→ **EXERCISE REQUIREMENTS**: Print out each record below, unaltered and complete, without its images.

→ **Stored data**:

=== Section Start ===

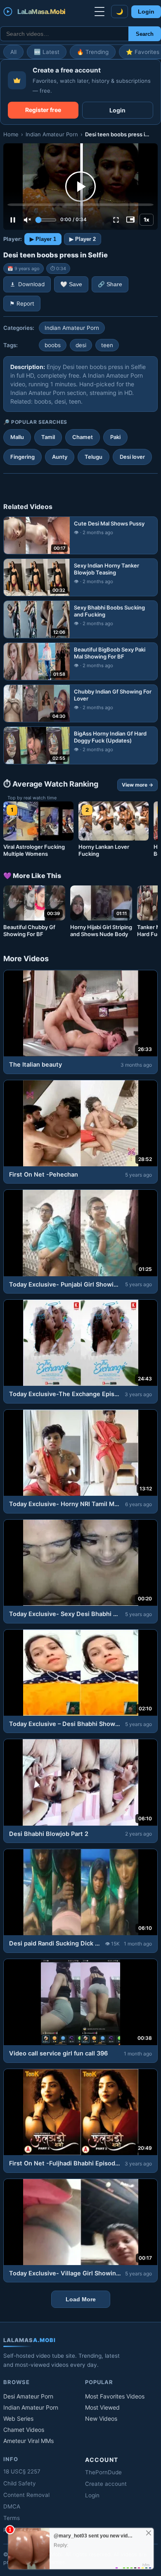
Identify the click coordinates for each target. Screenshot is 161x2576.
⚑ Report (21, 303)
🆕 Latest (46, 52)
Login (146, 12)
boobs (53, 345)
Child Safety (19, 2483)
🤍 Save (71, 284)
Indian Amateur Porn (52, 134)
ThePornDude (103, 2472)
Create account (106, 2483)
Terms (11, 2518)
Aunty (59, 456)
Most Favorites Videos (114, 2396)
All (13, 52)
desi (81, 345)
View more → (137, 785)
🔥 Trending (93, 52)
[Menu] (99, 11)
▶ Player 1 (43, 239)
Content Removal (26, 2495)
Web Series (18, 2418)
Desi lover (132, 456)
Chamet (82, 437)
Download (31, 284)
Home (11, 134)
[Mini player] (130, 220)
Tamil (48, 437)
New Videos (101, 2418)
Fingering (22, 456)
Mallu (17, 437)
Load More (81, 2299)
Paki (115, 437)
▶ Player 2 (82, 239)
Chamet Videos (23, 2429)
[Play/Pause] (12, 220)
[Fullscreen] (116, 220)
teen (107, 345)
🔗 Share (110, 284)
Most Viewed (102, 2407)
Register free (43, 109)
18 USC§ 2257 (21, 2471)
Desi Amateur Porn (28, 2396)
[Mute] (27, 220)
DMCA (11, 2506)
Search (145, 34)
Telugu (93, 456)
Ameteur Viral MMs (28, 2440)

=== Section End ===

→ **SOLUTION TO THE EXERCISE**:
Identify the click coordinates for each target. Screenshot is 161x2576.
⚑ Report (21, 303)
🆕 Latest (46, 52)
Login (146, 12)
boobs (53, 345)
Child Safety (19, 2483)
🤍 Save (71, 284)
Indian Amateur Porn (52, 134)
ThePornDude (103, 2472)
Create account (106, 2483)
Terms (11, 2518)
Aunty (59, 456)
Most Favorites Videos (114, 2396)
All (13, 52)
desi (81, 345)
View more → (137, 785)
🔥 Trending (93, 52)
[Menu] (99, 11)
▶ Player 1 (43, 239)
Content Removal (26, 2495)
Web Series (18, 2418)
Desi lover (132, 456)
Chamet (82, 437)
Download (31, 284)
Home (11, 134)
[Mini player] (130, 220)
Tamil (48, 437)
New Videos (101, 2418)
Fingering (22, 456)
Mallu (17, 437)
Load More (81, 2299)
Paki (115, 437)
▶ Player 2 (82, 239)
Chamet Videos (23, 2429)
[Play/Pause] (12, 220)
[Fullscreen] (116, 220)
teen (107, 345)
🔗 Share (110, 284)
Most Viewed (102, 2407)
Register free (43, 109)
18 USC§ 2257 (21, 2471)
Desi Amateur Porn (28, 2396)
[Mute] (27, 220)
DMCA (11, 2506)
Search (145, 34)
Telugu (93, 456)
Ameteur Viral MMs (28, 2440)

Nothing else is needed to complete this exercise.